Miss Jae Ikhera, 19, sprayed 'V for Vendetta' on a statue of Lord Nelson in Norwich on two occasions, to protest against Nelson's opposition to abolishing slavery and, as she said, 'to start a debate' on the issue. She pleaded guilty to two counts of criminal damage and was given a 12-month conditional discharge by Norwich magistrates.

Cleaning off the graffiti cost almost £2,400.

She is only a teenager and I do not think she should have been punished severely or sent to prison, but had a white teenager daubed "White lives matter" or "Pubs closed, borders open" on a statue of Mandela or Gandhi (who years ago replaced Nelson and Wellington as the greatest British heroes) I wonder if he would have got off without gaol.

Miss Ikhera is no doubt an idealist. So, I am sure, is the anti-BLM man who went to Parliament Square to protect statues from damage. He urinated close to a monument to a policeman murdered by terrorists and was sentenced to two weeks' imprisonment. (Mayor Khan has closed all the WCs in the area, for reasons known to him.) The young man also received an impertinent sermon from someone called the Chief Magistrate and was roundly attacked in the press and on social media including by Conservative MPs.
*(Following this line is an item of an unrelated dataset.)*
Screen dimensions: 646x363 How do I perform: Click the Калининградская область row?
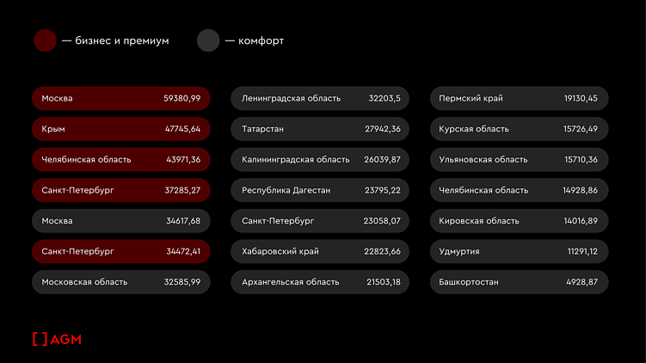click(321, 159)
When Churchill was asked how to make children proud of being English, he said, 

'Tell them Wolfe took Quebec.'
That wouldn't work nowadays. Wolfe was as unworried about slavery as Nelson, as far as I know, and was a great imperial hero.

Modern England would not approve of Churchill. What would he have thought of modern England (he always spoke of England not Britain)?

I doubt he would have been delighted by it. In January 1955, a few months before he reigned as Prime Minister, he said to his cabinet

'"Keep England White" - that would be a good election slogan.'
That is the sort of remark, whether spoken or scrawled on monuments, that magistrates take a very dim view of these days.